# ASSIGNED TASK
All of the records should be reproduced word for word, but no images may appear in the copy.

════════════════════

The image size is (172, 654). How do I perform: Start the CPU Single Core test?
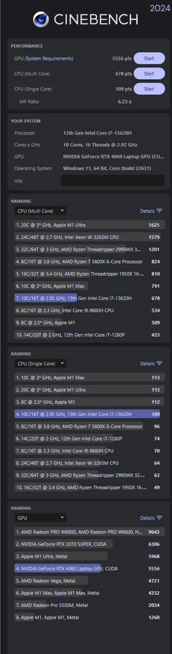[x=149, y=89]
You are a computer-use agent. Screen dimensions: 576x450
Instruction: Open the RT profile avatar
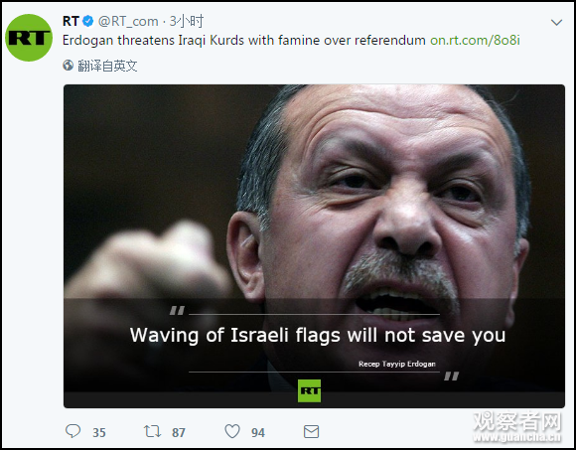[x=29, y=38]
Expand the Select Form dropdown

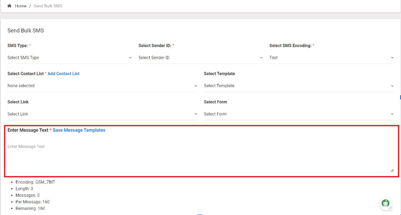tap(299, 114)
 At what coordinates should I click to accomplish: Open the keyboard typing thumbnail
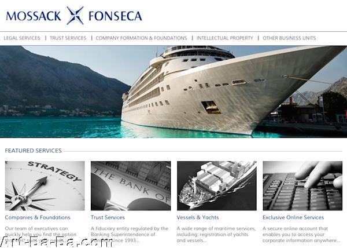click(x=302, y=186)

════════════════════

# RESULT OF THIS TASK
The image size is (172, 654). How do I perform: Start the CPU Single Core test?
[x=149, y=89]
You are a computer-use agent. Screen dimensions: 576x450
Instruction: Open the RT profile avatar
[x=29, y=38]
Expand the Select Form dropdown

tap(299, 114)
 At what coordinates should I click to accomplish: Open the keyboard typing thumbnail
click(x=302, y=186)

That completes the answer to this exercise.